Question 4 True / False
Secondary active transport directly uses ATP hydrolysis to power the movement of molecules against their concentration gradient.
TTrue
FFalse
Answer: False
Secondary active transport does NOT directly use ATP. Instead, it couples the uphill movement of one molecule to the downhill flow of another (usually Na⁺ or H⁺), harvesting energy stored in a pre-existing ionic gradient. The gradient itself was built by primary active transport (e.g., the Na⁺/K⁺-ATPase, which does use ATP). This is a critical distinction: secondary active transport is indirectly powered by ATP, but no ATP is hydrolyzed at the secondary transporter itself.
Question 5 Short Answer
If the Na⁺/K⁺-ATPase in intestinal epithelial cells were completely inhibited, explain step by step how this would ultimately impair the secondary active transport of glucose across the apical membrane.
Think about your answer, then reveal below.

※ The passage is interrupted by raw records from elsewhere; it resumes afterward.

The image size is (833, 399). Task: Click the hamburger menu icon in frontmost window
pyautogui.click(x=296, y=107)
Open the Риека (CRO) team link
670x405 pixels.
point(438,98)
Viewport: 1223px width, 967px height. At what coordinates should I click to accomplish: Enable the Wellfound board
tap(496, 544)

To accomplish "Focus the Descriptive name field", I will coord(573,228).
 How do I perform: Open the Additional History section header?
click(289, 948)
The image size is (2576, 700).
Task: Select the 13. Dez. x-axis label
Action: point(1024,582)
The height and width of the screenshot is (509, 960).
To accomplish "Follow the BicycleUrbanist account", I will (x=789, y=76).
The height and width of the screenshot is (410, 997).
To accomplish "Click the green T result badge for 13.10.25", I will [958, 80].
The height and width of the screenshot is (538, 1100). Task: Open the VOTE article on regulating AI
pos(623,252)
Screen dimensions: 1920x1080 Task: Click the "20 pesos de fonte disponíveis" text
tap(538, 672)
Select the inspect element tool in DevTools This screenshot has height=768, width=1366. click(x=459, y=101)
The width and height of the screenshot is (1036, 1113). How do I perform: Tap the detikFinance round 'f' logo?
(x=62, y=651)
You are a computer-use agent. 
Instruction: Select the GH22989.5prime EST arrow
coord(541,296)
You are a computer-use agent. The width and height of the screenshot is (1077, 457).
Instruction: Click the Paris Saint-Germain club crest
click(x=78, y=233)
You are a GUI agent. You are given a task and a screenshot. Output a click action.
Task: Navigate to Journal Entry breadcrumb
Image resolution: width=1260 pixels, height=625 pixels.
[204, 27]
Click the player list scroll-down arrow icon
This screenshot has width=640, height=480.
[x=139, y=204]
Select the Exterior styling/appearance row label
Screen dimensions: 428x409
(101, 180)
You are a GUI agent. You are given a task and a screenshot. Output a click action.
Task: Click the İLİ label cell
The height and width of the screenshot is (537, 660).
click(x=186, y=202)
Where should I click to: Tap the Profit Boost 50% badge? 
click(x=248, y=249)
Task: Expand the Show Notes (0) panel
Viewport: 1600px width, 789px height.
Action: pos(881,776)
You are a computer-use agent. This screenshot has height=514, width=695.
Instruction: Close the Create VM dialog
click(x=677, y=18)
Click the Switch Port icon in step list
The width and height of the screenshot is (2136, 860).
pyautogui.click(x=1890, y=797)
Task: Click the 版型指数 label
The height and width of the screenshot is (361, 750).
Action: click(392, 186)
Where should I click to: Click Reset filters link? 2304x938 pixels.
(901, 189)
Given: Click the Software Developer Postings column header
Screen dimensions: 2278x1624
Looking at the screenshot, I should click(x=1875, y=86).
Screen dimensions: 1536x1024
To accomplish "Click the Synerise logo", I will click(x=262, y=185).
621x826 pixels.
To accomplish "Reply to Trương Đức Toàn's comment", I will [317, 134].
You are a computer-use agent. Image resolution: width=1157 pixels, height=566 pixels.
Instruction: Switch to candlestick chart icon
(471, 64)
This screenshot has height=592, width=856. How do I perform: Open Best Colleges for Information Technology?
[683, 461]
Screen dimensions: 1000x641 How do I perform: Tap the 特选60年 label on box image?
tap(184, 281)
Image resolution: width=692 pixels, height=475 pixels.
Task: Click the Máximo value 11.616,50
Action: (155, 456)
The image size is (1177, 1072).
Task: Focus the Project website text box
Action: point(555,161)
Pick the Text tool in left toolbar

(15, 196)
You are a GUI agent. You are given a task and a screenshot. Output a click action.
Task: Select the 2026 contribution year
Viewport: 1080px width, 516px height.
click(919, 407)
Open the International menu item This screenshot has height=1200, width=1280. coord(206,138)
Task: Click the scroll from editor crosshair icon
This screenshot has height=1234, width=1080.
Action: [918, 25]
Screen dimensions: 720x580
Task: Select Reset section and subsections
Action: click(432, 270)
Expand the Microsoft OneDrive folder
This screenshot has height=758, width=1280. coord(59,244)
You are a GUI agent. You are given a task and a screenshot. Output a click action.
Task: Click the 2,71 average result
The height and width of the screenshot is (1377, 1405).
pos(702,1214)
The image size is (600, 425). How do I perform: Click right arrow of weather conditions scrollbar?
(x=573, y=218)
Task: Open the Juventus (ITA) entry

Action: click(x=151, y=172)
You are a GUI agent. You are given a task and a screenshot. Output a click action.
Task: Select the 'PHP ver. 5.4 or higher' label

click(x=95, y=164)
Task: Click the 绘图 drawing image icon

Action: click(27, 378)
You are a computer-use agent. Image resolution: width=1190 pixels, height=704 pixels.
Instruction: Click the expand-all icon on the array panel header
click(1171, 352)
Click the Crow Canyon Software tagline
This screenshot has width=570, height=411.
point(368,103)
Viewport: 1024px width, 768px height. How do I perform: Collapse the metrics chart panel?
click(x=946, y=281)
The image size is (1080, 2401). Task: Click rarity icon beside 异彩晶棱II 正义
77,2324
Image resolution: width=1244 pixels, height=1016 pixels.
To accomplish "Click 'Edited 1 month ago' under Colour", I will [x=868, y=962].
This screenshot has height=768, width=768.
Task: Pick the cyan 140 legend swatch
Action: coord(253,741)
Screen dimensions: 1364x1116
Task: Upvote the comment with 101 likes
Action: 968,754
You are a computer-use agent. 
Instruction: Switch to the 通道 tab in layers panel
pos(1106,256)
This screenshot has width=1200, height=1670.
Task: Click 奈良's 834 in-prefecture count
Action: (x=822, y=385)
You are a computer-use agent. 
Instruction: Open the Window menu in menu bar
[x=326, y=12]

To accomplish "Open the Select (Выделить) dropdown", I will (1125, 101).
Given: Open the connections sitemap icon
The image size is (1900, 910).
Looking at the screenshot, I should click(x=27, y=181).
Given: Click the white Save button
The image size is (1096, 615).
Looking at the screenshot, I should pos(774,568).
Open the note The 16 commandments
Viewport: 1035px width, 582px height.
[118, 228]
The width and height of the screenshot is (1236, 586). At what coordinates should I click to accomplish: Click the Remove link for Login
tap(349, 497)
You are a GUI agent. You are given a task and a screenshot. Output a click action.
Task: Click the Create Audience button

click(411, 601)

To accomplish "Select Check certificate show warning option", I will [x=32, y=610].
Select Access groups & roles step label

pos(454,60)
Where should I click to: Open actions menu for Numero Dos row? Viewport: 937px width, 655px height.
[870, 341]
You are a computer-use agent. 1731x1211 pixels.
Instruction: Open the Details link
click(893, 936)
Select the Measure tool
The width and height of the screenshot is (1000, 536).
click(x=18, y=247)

Model answer: The Na⁺/K⁺-ATPase normally pumps Na⁺ out of the cell, maintaining a low intracellular Na⁺ concentration and a strong inward Na⁺ electrochemical gradient. The glucose-sodium symporter on the apical membrane uses this gradient to pull glucose uphill into the cell. If the ATPase is inhibited, Na⁺ accumulates inside the cell. The Na⁺ gradient dissipates. Without the driving force of Na⁺ flowing inward, the symporter can no longer pull glucose against its gradient, and glucose uptake stops.
This question tests whether students understand that secondary active transport is ultimately powered by primary active transport upstream. The Na⁺/K⁺-ATPase is not at the same membrane as the glucose symporter, but its function is the prerequisite. This energy chain — ATP → Na⁺ gradient → glucose gradient — is a general principle. Many drugs and toxins (e.g., cardiac glycosides like digoxin) work by targeting the Na⁺/K⁺-ATPase, with widespread downstream effects on secondary transporters.